Originally Posted by Black_Elk
Once you win the Academy award for Best Picture or Best Editing, that is a pretty clear signal to just call it and stop editing. This is the hardest thing to do, or to know when to do, really with any work of art or creative endeavor. This doesn't mean you can't make a "Directors cut" or a dozen director's cuts, but that's why those sorts of things release with different subtitles to differentiate them from the theatrical releases.

In short try to be Ridley Scott rather than George Lucas when it comes to this sort of stuff. Like recut Blade Runner till the end of time if you want, as long as the theatrical version still gets to exist somewhere. Star Wars the motion picture (1977) by contrast, no longer exists in a way that can be experienced by the average viewer, because it's been altered so many times.
Larian has been more willing to go back and revise their older titles than a lot of other studios. You can see it with Divinity 2 where the game had continuous updates and further development years after launch. The version you can buy on Steam/GOG today is actually a 2012 re-release of the game and not the original 2009 version. You can also see this with DOS1 and DOS2. Where they released continuous updates years after launch.

A big reason for this is because Larian self publishes all of their games so they're not bound by licensing contracts like other studios would be. Larian is also more willing to preserve their older titles than a lot of other studios as they let you downgrade to prior versions if you really want to.
Originally Posted by Black_Elk
OK well as long as we're coming to conclusion, I also would like to drop one more cautionary tale. So there was a game in 1998 called Baldur's Gate, and it had a certain art direction that I really love. Time was, I could get that game on Steam and just play it the way it was. It took some figuring but basically it was about as simple as downloading a hotfix or running the thing in an older version of windows. Able to experience the thing exactly as I remembered it when I first fell in love with it. Fast forward a bit in time and now trying to do that same thing, I'm instantly confronted with a bunch of stuff I find disagreeable that was added in like a dozen years later. For one very particular example, there are portraits included in the default set by an artist who I just don't dig at all.. Like we shouldn't go into it overmuch cause it makes me hella bitter, but the point is that those images were never there in the original game BG and Tales of the Sword Coast or any of the original BG 2 ToB titles. It was added way later. Legit stresses me out to see stuff by that guy suddenly appear in my all time favorite game, like every single time I want to roll up a new character? Gotta see that? No thanks. I have to play BG1/2 on GoG now and jump through a bunch of extra hoops just to avoid that. It's such a chore to just do what used to be easy to do and fire up the OG Baldur's Gate games. Or at least the OG BG2 and then run BG1 through that engine. With the BG1 and BG2 discs I am able to recreate the experience I remember so fondly. Currently there is no convenient way to do this in 2024 through Steam. I can only play the EEs there, but those games have an entirely different art direction and substantives changes were made to the storyline that go well beyond QoL in my view.

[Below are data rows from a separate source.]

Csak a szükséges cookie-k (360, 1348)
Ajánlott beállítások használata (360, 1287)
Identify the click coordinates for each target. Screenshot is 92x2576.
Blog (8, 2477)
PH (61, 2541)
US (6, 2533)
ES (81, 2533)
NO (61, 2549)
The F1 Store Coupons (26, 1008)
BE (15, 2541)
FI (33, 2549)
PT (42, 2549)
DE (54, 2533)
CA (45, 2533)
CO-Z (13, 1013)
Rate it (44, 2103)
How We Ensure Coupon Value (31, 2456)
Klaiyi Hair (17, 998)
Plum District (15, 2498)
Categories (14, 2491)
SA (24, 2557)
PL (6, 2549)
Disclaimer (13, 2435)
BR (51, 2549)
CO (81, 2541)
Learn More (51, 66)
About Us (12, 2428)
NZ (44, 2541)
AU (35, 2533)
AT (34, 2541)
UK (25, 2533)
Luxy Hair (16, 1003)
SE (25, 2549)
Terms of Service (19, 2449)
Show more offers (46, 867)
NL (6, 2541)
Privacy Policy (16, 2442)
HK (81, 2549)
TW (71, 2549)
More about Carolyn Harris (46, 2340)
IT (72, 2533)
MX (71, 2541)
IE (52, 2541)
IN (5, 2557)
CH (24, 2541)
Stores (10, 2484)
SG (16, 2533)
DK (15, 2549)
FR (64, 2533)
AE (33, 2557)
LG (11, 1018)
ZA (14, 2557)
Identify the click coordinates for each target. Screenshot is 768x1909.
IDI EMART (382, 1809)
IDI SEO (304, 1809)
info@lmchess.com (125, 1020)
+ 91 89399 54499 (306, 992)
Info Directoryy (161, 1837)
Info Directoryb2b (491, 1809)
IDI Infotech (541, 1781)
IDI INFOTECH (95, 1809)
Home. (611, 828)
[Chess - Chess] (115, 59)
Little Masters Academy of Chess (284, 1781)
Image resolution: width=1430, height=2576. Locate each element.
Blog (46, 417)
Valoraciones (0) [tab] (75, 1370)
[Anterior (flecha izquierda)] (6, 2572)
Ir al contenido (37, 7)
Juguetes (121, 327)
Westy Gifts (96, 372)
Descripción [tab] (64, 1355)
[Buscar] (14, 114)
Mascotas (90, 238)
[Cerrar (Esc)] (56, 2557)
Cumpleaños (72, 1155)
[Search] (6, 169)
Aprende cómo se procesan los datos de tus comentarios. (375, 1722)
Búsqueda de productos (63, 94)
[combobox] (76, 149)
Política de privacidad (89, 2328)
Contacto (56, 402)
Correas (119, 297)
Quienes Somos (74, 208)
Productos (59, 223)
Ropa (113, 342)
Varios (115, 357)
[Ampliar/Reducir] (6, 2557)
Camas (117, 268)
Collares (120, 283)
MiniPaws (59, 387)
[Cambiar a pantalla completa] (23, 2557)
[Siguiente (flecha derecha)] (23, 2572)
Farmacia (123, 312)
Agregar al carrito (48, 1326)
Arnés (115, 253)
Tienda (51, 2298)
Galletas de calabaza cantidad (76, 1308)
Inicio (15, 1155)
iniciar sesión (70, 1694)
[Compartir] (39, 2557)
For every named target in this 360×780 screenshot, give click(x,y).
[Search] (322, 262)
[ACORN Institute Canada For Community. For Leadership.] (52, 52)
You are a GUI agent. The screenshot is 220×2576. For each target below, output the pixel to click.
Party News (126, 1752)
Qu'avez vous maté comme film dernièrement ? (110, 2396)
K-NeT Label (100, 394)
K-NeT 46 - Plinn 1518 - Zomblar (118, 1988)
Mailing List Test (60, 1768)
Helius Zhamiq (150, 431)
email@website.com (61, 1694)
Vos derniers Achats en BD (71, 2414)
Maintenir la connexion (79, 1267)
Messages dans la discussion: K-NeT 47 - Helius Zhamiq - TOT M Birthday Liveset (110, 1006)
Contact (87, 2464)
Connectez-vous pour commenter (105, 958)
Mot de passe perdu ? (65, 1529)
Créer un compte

There's a very big reason for this. The re-release of Baldur's Gate 1/2 that exists on GOG/Steam today is not Bioware's original game. It's a remaster created by another studio named Beamdog. Bioware hasn't been involved with these games since their release 20 years ago. Beamdog chose to modify the games considerably and they also chose to make divisive story adjustments nobody asked for. Such as adding in new party members nobody likes, and completely replacing the original FMV cutscenes with lame 2D animated ones.
Originally Posted by Black_Elk
I just think for BG3 they might keep that in mind, as a thing that can happen. Frankly I wish Larian had acquired the rights to the previous titles when they got the License for the sequel, cause I feel like their art direction would have been much stronger for a remaster focused on restoration, but that ship sailed long ago I suppose.
I somewhat doubt Larian has the staff to remaster older titles that were made by another studio altogether. It would be more logical to outright remake the first two games which is unlikely to happen due to how massive they were. According to Larian they wanted to make Baldur's Gate 3 as far back as when they finished Divinity Original Sin 1 but Wizards of the Coast refused to give them the license. It wasn't until DOS2 that they were able to get the license to make BG3.